## Task description
Search the records for lines that contain the word "Alla". Copy them all.
□ □ □ □ □ □ □
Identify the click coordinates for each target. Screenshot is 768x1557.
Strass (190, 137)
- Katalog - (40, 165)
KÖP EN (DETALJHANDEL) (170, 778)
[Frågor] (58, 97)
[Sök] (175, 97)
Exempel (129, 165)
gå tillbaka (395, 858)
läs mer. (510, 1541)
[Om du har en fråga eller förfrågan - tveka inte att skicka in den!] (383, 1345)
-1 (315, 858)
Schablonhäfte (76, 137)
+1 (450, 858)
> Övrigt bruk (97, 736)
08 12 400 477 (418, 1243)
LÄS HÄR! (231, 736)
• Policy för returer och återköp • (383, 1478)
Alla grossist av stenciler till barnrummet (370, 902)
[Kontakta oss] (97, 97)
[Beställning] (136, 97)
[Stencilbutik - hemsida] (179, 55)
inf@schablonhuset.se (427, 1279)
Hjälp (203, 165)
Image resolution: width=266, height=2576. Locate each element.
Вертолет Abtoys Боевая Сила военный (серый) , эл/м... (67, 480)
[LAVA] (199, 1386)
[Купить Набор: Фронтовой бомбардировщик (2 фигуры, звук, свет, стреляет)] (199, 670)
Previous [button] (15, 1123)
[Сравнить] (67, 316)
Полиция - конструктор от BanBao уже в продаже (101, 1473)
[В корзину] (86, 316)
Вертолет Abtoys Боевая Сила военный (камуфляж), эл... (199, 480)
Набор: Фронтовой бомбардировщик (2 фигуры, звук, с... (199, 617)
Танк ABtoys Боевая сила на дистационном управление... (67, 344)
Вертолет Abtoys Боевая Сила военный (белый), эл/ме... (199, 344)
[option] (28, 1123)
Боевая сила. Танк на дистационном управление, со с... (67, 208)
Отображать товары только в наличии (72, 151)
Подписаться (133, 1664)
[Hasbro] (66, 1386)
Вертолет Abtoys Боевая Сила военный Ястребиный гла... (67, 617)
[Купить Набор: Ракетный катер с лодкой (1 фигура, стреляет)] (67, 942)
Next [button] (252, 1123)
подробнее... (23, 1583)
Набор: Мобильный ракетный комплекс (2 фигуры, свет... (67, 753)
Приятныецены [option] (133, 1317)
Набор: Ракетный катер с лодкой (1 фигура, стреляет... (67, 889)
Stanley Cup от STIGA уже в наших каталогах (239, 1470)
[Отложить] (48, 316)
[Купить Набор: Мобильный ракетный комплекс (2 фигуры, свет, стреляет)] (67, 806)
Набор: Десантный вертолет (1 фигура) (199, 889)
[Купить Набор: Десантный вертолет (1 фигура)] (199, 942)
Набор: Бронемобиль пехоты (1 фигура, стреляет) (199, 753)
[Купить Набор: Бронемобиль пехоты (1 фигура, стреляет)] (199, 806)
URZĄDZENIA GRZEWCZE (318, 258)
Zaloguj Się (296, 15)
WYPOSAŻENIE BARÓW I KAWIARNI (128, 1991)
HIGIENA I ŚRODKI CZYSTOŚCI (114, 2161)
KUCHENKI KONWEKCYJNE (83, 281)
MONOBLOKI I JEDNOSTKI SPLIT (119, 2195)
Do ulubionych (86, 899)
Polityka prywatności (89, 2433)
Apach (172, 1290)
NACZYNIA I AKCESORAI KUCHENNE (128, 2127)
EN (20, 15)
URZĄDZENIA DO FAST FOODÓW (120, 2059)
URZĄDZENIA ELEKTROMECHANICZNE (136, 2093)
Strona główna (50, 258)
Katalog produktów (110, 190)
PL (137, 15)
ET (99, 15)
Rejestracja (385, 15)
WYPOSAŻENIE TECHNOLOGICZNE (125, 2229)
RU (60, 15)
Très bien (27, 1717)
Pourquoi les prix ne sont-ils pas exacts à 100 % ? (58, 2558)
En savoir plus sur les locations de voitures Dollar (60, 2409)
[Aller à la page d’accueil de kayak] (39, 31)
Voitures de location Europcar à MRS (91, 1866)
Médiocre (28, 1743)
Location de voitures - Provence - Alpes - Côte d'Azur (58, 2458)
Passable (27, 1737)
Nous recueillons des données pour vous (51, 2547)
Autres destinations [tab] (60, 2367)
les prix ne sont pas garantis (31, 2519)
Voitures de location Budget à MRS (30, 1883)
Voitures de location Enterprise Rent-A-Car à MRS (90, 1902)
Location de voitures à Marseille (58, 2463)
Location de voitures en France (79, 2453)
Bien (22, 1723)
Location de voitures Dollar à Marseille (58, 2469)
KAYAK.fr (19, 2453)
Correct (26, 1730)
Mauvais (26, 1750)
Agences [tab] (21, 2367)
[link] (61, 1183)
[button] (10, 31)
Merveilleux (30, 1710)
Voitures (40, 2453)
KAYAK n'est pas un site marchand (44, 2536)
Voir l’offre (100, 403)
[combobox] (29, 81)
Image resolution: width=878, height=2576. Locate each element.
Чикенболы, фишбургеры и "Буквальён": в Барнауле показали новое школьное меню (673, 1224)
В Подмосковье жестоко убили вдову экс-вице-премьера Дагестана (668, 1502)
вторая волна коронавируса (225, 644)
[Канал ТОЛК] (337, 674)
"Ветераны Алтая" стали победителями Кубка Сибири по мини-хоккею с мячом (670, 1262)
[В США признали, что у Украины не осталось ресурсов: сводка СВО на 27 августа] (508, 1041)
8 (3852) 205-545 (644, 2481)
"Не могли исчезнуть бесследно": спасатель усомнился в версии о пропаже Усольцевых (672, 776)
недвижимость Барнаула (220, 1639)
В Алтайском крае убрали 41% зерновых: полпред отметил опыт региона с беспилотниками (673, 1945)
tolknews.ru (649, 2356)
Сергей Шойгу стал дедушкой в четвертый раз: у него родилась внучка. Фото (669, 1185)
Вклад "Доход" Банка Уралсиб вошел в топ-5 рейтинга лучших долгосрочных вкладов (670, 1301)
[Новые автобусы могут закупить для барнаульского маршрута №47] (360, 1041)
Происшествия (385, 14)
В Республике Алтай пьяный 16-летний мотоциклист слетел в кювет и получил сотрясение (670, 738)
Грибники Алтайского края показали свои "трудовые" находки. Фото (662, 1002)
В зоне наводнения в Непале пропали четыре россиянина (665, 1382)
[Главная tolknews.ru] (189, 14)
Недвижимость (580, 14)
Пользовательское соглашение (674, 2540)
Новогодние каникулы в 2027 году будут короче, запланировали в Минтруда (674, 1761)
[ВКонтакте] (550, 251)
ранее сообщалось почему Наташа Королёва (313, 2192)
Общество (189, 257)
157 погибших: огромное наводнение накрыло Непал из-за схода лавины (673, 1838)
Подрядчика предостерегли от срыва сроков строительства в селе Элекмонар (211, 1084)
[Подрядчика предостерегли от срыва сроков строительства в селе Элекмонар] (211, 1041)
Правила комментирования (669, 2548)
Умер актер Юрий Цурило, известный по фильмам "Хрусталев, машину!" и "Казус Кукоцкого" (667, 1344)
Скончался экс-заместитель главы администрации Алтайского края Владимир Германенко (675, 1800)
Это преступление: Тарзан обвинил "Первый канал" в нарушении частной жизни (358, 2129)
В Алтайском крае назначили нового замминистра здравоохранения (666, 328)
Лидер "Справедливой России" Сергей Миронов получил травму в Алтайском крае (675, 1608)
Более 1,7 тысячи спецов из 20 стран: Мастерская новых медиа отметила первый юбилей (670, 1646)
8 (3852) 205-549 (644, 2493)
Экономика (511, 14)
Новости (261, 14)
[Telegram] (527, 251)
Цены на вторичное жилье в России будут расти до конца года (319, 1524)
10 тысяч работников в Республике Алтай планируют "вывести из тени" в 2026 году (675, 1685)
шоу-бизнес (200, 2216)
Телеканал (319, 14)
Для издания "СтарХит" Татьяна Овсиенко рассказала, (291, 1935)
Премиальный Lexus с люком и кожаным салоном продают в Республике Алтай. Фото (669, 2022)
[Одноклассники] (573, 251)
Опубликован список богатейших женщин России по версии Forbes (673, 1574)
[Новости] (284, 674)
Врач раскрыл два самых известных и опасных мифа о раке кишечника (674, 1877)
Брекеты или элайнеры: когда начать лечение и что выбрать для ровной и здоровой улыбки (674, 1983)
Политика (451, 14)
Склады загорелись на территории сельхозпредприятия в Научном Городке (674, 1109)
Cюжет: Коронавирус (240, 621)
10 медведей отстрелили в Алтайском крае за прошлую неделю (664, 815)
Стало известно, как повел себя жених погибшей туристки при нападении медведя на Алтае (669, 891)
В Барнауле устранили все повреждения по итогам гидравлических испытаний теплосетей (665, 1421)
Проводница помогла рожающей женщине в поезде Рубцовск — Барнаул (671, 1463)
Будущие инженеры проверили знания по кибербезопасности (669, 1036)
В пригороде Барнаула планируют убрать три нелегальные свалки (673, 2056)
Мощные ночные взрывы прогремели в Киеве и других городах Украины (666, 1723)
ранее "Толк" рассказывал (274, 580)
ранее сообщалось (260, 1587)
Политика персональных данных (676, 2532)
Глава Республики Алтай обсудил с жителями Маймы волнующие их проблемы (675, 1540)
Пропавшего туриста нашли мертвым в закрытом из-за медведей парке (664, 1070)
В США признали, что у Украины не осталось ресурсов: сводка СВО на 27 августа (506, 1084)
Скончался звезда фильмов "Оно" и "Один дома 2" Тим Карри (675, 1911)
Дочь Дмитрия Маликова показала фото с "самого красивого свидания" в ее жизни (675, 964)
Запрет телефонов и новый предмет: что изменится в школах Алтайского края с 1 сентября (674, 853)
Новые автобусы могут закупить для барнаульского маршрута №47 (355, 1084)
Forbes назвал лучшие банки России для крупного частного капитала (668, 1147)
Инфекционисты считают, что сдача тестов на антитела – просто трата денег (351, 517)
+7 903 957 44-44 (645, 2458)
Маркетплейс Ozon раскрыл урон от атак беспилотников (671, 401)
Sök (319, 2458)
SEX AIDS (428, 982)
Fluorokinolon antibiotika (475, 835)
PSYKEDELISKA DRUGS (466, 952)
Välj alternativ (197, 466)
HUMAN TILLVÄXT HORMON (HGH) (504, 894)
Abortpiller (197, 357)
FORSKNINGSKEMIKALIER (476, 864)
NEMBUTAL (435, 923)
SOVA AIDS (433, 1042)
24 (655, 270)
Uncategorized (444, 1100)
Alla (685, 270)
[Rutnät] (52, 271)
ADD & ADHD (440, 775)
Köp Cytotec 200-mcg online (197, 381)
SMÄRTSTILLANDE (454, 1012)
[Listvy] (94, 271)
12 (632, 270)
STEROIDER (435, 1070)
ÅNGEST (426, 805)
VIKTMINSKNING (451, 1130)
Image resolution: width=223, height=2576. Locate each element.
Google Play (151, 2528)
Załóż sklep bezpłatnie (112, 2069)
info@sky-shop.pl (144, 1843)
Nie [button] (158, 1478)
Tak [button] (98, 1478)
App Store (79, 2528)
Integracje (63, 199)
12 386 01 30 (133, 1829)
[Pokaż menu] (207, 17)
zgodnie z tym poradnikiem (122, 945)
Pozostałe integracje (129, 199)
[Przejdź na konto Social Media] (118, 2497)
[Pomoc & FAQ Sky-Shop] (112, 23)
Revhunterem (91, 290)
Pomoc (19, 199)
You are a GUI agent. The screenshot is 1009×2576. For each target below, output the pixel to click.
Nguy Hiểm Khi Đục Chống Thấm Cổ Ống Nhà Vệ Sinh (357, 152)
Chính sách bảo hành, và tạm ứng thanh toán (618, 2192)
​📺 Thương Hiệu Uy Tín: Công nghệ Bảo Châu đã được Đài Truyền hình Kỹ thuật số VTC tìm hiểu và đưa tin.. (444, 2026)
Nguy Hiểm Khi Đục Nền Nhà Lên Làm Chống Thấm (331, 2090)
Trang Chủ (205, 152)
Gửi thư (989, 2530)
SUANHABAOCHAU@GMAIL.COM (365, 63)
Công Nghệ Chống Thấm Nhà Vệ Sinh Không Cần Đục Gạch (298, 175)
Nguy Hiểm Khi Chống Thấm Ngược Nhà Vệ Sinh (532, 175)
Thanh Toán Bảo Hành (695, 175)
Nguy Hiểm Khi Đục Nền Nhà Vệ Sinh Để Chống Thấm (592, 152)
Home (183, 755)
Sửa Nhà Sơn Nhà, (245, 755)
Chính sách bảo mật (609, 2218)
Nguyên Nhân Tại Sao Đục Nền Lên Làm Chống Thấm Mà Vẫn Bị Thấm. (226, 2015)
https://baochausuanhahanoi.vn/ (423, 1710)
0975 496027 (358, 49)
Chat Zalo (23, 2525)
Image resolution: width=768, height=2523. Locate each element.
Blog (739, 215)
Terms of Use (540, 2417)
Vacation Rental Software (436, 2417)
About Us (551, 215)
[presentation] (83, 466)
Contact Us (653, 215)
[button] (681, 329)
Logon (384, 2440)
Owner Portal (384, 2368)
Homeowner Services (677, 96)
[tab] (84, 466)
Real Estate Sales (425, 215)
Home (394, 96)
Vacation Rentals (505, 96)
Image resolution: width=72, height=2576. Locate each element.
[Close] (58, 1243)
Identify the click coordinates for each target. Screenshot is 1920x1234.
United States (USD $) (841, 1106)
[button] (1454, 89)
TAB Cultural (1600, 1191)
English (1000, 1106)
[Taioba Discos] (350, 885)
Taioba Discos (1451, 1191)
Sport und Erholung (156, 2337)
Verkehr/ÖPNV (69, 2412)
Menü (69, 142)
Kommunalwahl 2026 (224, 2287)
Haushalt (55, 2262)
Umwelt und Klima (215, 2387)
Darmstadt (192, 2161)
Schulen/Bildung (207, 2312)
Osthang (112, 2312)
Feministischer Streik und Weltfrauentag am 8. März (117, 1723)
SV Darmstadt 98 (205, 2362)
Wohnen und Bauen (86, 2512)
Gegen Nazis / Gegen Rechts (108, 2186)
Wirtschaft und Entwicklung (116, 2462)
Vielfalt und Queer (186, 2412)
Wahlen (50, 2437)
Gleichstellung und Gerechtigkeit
□ □ □ □ □ □ □
## Response
Alla grossist av stenciler till barnrummet (370, 902)
Alla (685, 270)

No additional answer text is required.